The very best service engagements that I oversaw were the ones where the principals of the firm took time to really dig down on what would create the most value for me, and for my business. Now, in fact, on many occasions, they didn’t even try to sell me anything for the first six months or more as they built a relationship that enabled them to better understand my pain points. To keep the long term focus, you need to put the metrics in place that give you a window into this:

  • What are the long term drivers of value?

  • Would a customer engage you for a service that is tangential to your core service delivery? That opens up the possibility of growth through product development.

  • Would a customer recommend you to other business units in their organisation that you haven’t yet had access to? For example, a successful engagement in a client’s New York office might lead to a new engagement in their Chicago office where you haven’t worked before.

  • Of course, there’s the good old Net Promoter Score. Would your client recommend you to other professional contacts in either a solicited or an unsolicited manner?

The number one thing for a client firm engaging a service provider is to ensure a focus on value delivery and outcomes rather than activity – however you can achieve that. 

The really high-end consulting firms have come up with value based approach that takes this to the next level. They use an overall fixed price pitch factoring in every cost and risk focused on a very clear, high value outcome. Now, as a diligent manager, if you would look at some of these proposals through the lens of daily rates for time spent – the billable hours thing – there’s no way you would even consider pursuing one of these engagements. On paper, it just looks ridiculously overpriced. However, if you can look past this, you might see an opportunity to acquire skills, capabilities, experience, smarts, and know-how that your company doesn’t possess, and is unlikely to ever possess. It can really be worth it.

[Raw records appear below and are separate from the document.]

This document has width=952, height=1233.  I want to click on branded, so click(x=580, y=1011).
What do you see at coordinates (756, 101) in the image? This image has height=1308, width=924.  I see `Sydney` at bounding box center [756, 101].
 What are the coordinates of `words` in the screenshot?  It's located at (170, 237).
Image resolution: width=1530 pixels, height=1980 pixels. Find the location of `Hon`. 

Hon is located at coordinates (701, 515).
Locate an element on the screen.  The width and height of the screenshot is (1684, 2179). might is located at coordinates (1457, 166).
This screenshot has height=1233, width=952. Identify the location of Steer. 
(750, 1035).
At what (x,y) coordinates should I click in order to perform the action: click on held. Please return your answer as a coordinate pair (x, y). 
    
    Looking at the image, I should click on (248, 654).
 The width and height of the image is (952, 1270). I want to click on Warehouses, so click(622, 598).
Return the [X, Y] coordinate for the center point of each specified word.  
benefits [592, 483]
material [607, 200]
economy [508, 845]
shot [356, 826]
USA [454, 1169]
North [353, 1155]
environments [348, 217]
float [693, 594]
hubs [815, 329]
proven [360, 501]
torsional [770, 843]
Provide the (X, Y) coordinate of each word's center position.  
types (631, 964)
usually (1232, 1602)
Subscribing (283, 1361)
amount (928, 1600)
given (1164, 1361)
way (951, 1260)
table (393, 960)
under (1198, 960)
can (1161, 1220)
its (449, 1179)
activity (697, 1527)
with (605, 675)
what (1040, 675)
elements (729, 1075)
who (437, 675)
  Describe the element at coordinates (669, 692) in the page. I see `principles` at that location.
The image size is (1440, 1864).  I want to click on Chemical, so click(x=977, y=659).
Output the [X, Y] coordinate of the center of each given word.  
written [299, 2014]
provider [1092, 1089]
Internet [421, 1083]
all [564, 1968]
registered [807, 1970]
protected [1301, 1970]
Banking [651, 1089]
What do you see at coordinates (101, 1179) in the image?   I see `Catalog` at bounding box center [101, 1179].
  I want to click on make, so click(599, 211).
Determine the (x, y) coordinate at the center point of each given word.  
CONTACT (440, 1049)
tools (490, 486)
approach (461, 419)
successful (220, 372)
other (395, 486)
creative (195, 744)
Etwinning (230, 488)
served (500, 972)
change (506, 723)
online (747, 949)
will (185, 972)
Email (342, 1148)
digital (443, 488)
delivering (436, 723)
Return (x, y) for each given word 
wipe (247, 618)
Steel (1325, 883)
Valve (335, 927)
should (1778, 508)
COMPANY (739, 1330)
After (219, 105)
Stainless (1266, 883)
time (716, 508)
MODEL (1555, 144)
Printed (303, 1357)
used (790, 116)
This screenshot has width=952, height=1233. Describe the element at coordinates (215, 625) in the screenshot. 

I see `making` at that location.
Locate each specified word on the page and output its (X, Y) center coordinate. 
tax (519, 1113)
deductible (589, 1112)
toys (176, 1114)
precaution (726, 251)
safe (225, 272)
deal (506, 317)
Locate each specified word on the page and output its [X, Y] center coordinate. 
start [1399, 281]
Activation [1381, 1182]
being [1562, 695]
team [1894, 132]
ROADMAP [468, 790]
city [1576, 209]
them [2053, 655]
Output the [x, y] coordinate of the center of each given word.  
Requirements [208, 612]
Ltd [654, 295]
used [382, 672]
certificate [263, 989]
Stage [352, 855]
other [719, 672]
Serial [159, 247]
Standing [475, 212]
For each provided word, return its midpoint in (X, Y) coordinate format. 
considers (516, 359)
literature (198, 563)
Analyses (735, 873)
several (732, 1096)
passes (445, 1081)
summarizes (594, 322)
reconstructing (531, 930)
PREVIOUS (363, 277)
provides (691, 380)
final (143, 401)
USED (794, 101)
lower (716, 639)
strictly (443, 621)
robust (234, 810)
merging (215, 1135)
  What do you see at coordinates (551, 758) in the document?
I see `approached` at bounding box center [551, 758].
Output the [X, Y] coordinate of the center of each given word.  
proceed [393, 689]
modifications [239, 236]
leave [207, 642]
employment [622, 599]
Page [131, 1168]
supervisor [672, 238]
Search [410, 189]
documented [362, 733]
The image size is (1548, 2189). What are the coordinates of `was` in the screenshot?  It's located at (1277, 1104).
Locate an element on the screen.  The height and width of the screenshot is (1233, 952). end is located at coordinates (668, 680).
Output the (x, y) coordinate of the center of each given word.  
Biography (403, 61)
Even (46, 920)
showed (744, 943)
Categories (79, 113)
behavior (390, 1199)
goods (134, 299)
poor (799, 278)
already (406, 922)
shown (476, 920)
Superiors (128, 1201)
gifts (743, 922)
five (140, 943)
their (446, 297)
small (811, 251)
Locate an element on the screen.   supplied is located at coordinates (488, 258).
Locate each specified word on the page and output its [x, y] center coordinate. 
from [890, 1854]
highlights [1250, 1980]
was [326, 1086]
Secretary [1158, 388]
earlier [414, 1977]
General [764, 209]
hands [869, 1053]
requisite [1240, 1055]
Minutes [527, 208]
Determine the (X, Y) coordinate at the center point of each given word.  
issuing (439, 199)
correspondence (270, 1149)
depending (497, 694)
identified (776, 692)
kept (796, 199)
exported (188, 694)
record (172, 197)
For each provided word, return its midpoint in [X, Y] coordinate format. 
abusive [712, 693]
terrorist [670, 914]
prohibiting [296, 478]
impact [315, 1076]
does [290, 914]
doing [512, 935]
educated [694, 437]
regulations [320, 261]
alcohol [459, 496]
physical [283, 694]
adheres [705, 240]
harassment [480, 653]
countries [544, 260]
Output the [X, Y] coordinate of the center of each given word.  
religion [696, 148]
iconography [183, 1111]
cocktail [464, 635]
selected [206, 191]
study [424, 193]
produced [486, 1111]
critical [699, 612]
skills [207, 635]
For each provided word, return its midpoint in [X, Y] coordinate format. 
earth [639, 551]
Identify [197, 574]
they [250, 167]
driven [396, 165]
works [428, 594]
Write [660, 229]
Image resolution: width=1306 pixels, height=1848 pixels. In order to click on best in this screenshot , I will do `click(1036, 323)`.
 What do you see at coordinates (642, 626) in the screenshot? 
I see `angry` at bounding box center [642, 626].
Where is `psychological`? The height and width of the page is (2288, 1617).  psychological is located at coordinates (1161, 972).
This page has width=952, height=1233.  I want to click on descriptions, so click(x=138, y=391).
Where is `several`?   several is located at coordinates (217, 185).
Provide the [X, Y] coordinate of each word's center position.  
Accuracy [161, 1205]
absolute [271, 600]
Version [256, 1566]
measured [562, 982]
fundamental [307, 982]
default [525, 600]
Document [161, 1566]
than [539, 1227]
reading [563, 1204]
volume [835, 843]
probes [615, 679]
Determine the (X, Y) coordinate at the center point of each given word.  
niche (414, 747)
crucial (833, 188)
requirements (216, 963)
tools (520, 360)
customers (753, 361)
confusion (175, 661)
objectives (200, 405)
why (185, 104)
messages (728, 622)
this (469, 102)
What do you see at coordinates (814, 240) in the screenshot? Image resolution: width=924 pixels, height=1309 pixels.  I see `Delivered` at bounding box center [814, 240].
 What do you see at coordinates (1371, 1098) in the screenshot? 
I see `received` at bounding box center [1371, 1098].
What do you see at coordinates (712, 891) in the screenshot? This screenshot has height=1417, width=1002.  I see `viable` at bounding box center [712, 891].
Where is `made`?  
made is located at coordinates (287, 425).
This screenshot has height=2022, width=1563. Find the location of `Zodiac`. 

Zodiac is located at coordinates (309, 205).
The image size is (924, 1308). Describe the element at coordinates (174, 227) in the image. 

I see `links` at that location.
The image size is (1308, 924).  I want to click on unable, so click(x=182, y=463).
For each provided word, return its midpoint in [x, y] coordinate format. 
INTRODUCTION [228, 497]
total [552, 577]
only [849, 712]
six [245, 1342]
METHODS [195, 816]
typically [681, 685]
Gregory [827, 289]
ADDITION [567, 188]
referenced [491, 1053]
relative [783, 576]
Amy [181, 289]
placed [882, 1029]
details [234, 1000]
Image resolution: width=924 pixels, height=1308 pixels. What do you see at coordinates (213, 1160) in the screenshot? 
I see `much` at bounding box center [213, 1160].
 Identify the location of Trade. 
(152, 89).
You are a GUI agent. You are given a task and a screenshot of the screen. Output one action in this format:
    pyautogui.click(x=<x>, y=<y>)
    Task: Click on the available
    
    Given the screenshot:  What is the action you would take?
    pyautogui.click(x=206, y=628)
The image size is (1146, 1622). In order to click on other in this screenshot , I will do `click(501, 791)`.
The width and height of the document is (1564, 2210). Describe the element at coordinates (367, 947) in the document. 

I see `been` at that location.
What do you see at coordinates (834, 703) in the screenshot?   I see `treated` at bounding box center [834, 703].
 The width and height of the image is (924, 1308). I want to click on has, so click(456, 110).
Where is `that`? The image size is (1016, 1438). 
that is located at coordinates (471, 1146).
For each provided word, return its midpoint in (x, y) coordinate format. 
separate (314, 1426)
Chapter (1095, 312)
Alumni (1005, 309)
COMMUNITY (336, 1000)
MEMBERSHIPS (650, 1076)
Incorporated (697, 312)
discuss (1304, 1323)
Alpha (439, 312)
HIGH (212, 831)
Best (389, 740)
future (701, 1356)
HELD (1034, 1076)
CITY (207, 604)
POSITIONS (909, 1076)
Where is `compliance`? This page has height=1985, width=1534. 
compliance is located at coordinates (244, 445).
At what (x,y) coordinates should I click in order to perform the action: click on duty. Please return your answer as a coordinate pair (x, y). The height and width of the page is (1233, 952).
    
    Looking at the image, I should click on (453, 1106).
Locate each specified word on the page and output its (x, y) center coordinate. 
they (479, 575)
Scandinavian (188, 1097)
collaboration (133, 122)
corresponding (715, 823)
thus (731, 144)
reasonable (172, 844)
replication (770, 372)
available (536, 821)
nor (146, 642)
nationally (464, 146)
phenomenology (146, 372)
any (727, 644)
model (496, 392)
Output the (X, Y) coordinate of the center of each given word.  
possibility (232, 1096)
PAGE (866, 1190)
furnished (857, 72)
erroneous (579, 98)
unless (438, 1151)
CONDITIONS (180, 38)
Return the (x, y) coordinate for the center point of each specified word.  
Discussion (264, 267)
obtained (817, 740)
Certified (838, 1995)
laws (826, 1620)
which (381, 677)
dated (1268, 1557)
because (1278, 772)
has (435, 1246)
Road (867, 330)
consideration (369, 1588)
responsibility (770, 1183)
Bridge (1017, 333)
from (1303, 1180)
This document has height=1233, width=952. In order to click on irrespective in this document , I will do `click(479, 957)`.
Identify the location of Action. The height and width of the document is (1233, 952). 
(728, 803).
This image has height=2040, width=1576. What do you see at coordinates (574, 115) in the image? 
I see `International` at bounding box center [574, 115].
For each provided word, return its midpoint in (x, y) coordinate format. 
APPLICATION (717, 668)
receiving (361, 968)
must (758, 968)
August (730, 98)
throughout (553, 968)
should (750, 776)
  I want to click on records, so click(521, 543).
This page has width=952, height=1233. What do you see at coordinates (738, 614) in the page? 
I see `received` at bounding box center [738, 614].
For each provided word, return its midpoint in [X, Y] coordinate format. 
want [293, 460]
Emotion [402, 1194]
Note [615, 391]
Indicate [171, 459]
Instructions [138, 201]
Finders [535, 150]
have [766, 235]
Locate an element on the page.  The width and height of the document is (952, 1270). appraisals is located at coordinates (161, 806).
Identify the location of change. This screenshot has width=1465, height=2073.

If I asked you to spend five million dollars to have a small consulting team come in and work with you for six months, what would you say? Hell no! But what if you knew that this engagement, if successful, could save your company one billion dollars in capital investment? Well, of course you’d take that up every day and twice on Sundays. Even if you apply the optimism bias discount, and you thought you might only capture a small percentage of that billion dollars, say a hundred million, would it still be value for money? Well, absolutely! The opportunity to spend five million dollars to save a hundred million dollars –  well, that’s unbelievable value for money. But first you have to have the five million dollars to spend and you have to have the one billion dollar opportunity to chase. Now, I must say, this is the ideal way to work in the billable hours environment. Many of these firms would argue that this isn’t really a billable hours model at all – and they may be right – but it is the peak evolution of the gun-for-hire consulting model that drives many industries.

I’ve only ever worked as a client on these types of engagements, but it enabled me to learn a huge amount about value capture, and how to make systemic changes sustainable so that the value doesn’t dissipate over time. Not every company can afford the ante to engage the top-end-of-town consultants. And those that do, often fall into the trap of feeling like it’s just monopoly money. The price tag can be eye-watering! So, if you ever engage a consulting firm in this manner, you have to have a mindset where you treat the money as your own and become single-mindedly focused on ensuring the value delivery is tracked, measured and verified.

We’ve covered an awful lot of ground in this episode. The benefits of flexibility and access to capabilities that you don’t have are obvious in the billable hours world – otherwise, the business model wouldn’t have endured so successfully over the decades. But if you really want to make sure any service provider engagement delivers value, think carefully about how some of the issues and opportunities might apply in your context. If you’re a service provider, don’t just think about the monthly billable, make sure the client will still be there to bill in one, two, ten years from now. That’s how to really grow a sustainable bill of hours practise.